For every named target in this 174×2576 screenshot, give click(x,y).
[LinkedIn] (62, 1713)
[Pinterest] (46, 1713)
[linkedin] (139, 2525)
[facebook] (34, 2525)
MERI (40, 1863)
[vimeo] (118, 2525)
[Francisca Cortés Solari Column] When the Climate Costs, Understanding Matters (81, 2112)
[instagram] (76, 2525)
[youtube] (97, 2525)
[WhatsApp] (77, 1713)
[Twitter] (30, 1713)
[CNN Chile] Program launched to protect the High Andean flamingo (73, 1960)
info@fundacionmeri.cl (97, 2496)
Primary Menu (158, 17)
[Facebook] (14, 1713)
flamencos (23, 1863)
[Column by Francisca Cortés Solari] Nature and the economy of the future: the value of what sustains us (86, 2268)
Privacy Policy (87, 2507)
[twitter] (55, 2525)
################
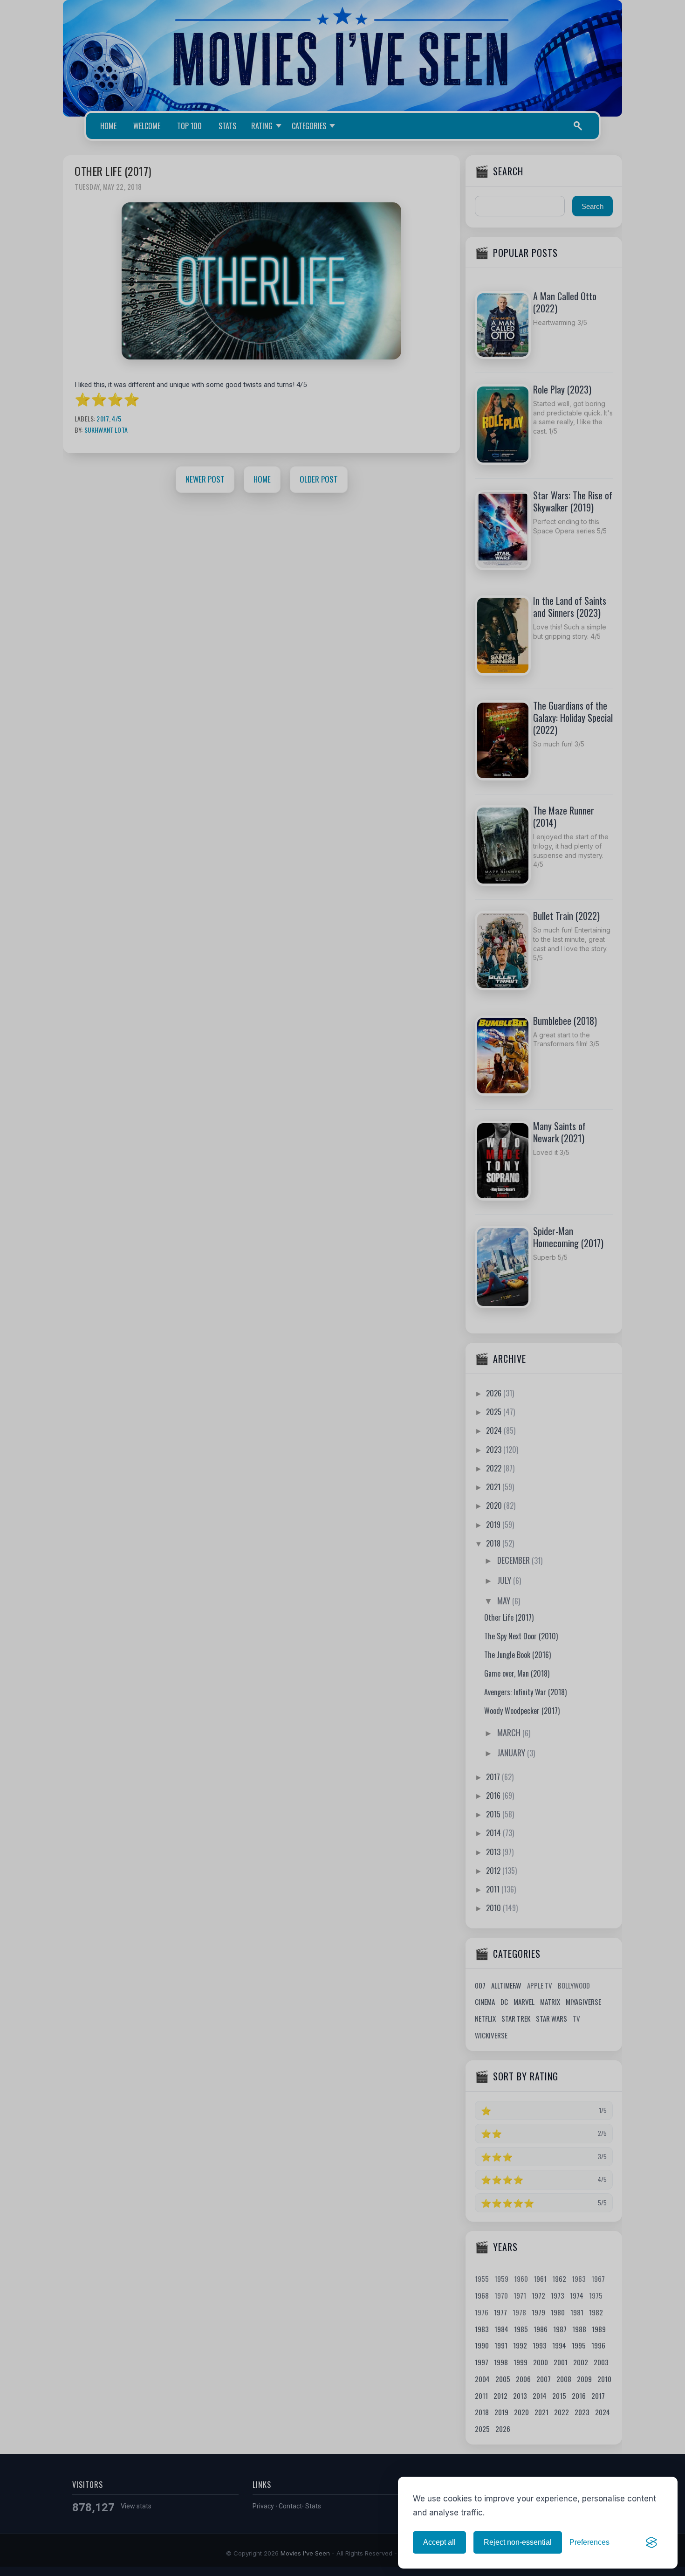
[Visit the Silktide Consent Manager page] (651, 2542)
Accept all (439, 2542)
################
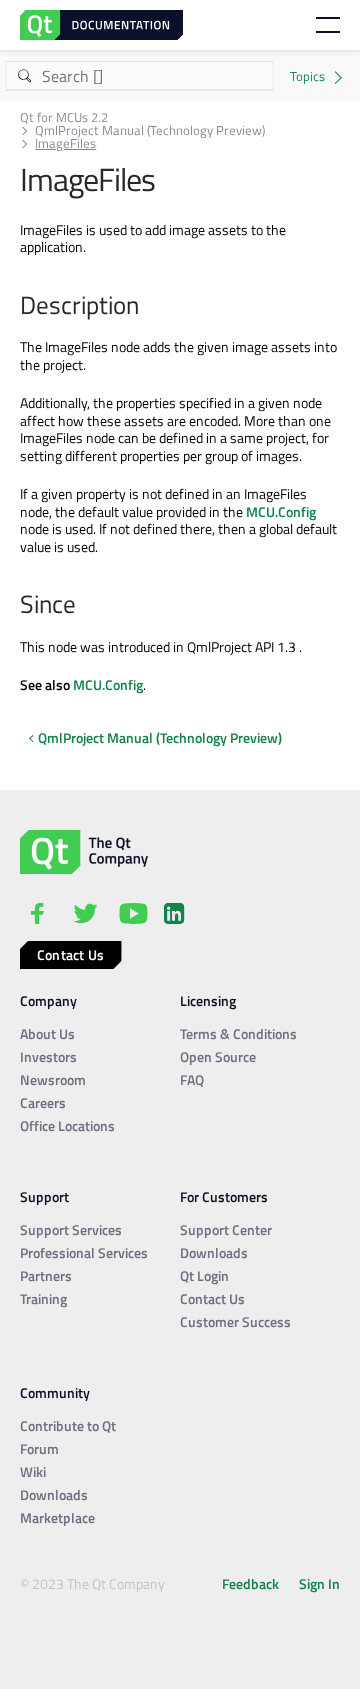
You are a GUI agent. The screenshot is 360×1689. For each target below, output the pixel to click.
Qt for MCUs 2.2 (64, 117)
################
# [TASK TO CARRY OUT]
Print the lines above from the one with "For every named" through the one with "[Twitter] (30, 1713)", both included, exactly as written and nothing more.

# [ANSWER TO THIS TASK]
For every named target in this 174×2576 screenshot, give click(x,y).
[LinkedIn] (62, 1713)
[Pinterest] (46, 1713)
[linkedin] (139, 2525)
[facebook] (34, 2525)
MERI (40, 1863)
[vimeo] (118, 2525)
[Francisca Cortés Solari Column] When the Climate Costs, Understanding Matters (81, 2112)
[instagram] (76, 2525)
[youtube] (97, 2525)
[WhatsApp] (77, 1713)
[Twitter] (30, 1713)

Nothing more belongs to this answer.